Could you print each line of the material below exactly?

(Beginning of DATA FOR THIS EXERCISE)

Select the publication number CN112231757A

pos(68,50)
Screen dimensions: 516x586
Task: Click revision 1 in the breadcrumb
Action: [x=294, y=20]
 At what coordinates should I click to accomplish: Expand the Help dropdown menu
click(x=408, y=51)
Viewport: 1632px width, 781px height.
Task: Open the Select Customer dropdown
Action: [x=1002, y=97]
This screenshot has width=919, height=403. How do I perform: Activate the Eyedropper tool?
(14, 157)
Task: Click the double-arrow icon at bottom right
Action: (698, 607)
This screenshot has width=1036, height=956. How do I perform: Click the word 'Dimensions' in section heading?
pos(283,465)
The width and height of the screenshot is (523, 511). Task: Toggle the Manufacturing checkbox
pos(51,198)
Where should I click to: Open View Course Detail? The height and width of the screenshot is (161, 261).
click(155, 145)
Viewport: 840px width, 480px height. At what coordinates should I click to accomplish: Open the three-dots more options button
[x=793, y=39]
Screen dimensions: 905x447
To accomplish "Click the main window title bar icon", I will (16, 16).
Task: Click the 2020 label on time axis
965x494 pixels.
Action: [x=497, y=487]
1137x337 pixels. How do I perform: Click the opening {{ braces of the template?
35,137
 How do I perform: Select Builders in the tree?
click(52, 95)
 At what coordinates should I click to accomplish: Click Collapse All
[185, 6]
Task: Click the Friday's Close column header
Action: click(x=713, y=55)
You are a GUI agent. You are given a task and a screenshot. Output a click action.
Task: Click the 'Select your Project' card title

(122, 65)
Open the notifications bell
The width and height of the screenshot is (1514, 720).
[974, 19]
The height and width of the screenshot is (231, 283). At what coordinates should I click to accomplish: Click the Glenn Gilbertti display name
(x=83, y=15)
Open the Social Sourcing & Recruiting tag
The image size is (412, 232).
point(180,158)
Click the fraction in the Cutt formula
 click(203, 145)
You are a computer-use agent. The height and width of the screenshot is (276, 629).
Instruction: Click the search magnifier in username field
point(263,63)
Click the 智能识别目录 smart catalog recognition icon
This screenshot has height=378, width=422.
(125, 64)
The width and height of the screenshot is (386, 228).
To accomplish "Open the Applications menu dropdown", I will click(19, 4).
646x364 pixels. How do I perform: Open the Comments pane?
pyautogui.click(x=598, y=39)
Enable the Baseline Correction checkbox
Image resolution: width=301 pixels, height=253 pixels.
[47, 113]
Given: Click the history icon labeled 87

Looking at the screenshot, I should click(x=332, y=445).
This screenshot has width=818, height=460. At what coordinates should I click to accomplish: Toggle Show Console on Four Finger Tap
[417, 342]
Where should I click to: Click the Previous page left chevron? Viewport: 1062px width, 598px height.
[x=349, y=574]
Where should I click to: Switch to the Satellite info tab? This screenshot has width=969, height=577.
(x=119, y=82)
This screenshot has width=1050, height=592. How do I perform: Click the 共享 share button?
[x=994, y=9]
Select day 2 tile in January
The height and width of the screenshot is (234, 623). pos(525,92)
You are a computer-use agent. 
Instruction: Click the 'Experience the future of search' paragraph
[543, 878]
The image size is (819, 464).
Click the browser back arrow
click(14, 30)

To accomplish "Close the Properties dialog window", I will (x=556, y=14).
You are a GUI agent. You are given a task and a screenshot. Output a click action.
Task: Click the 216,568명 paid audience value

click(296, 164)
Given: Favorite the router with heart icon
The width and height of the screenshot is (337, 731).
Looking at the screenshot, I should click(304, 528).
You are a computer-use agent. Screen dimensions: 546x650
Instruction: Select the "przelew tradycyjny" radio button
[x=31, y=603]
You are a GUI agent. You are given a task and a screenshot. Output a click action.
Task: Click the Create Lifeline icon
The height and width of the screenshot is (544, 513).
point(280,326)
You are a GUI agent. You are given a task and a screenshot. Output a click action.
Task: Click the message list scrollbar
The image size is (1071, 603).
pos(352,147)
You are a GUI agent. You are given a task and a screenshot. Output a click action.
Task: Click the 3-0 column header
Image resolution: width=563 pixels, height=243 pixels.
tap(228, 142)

(End of DATA FOR THIS EXERCISE)

RESULT OF THE TASK:
Select the publication number CN112231757A

pos(68,50)
Screen dimensions: 516x586
Task: Click revision 1 in the breadcrumb
Action: [x=294, y=20]
 At what coordinates should I click to accomplish: Expand the Help dropdown menu
click(x=408, y=51)
Viewport: 1632px width, 781px height.
Task: Open the Select Customer dropdown
Action: [x=1002, y=97]
This screenshot has width=919, height=403. How do I perform: Activate the Eyedropper tool?
(14, 157)
Task: Click the double-arrow icon at bottom right
Action: (698, 607)
This screenshot has width=1036, height=956. How do I perform: Click the word 'Dimensions' in section heading?
pos(283,465)
The width and height of the screenshot is (523, 511). Task: Toggle the Manufacturing checkbox
pos(51,198)
Where should I click to: Open View Course Detail? The height and width of the screenshot is (161, 261).
click(155, 145)
Viewport: 840px width, 480px height. At what coordinates should I click to accomplish: Open the three-dots more options button
[x=793, y=39]
Screen dimensions: 905x447
To accomplish "Click the main window title bar icon", I will (16, 16).
Task: Click the 2020 label on time axis
965x494 pixels.
Action: [x=497, y=487]
1137x337 pixels. How do I perform: Click the opening {{ braces of the template?
35,137
 How do I perform: Select Builders in the tree?
click(52, 95)
 At what coordinates should I click to accomplish: Click Collapse All
[185, 6]
Task: Click the Friday's Close column header
Action: click(x=713, y=55)
You are a GUI agent. You are given a task and a screenshot. Output a click action.
Task: Click the 'Select your Project' card title

(122, 65)
Open the notifications bell
The width and height of the screenshot is (1514, 720).
[974, 19]
The height and width of the screenshot is (231, 283). At what coordinates should I click to accomplish: Click the Glenn Gilbertti display name
(x=83, y=15)
Open the Social Sourcing & Recruiting tag
The image size is (412, 232).
point(180,158)
Click the fraction in the Cutt formula
 click(203, 145)
You are a computer-use agent. The height and width of the screenshot is (276, 629).
Instruction: Click the search magnifier in username field
point(263,63)
Click the 智能识别目录 smart catalog recognition icon
This screenshot has height=378, width=422.
(125, 64)
The width and height of the screenshot is (386, 228).
To accomplish "Open the Applications menu dropdown", I will click(19, 4).
646x364 pixels. How do I perform: Open the Comments pane?
pyautogui.click(x=598, y=39)
Enable the Baseline Correction checkbox
Image resolution: width=301 pixels, height=253 pixels.
[47, 113]
Given: Click the history icon labeled 87

Looking at the screenshot, I should click(x=332, y=445).
This screenshot has width=818, height=460. At what coordinates should I click to accomplish: Toggle Show Console on Four Finger Tap
[417, 342]
Where should I click to: Click the Previous page left chevron? Viewport: 1062px width, 598px height.
[x=349, y=574]
Where should I click to: Switch to the Satellite info tab? This screenshot has width=969, height=577.
(x=119, y=82)
This screenshot has width=1050, height=592. How do I perform: Click the 共享 share button?
[x=994, y=9]
Select day 2 tile in January
The height and width of the screenshot is (234, 623). pos(525,92)
You are a computer-use agent. 
Instruction: Click the 'Experience the future of search' paragraph
[543, 878]
The image size is (819, 464).
Click the browser back arrow
click(14, 30)

To accomplish "Close the Properties dialog window", I will (x=556, y=14).
You are a GUI agent. You are given a task and a screenshot. Output a click action.
Task: Click the 216,568명 paid audience value

click(296, 164)
Given: Favorite the router with heart icon
The width and height of the screenshot is (337, 731).
Looking at the screenshot, I should click(304, 528).
You are a computer-use agent. Screen dimensions: 546x650
Instruction: Select the "przelew tradycyjny" radio button
[x=31, y=603]
You are a GUI agent. You are given a task and a screenshot. Output a click action.
Task: Click the Create Lifeline icon
The height and width of the screenshot is (544, 513).
point(280,326)
You are a GUI agent. You are given a task and a screenshot. Output a click action.
Task: Click the message list scrollbar
The image size is (1071, 603).
pos(352,147)
You are a GUI agent. You are given a task and a screenshot. Output a click action.
Task: Click the 3-0 column header
Image resolution: width=563 pixels, height=243 pixels.
tap(228, 142)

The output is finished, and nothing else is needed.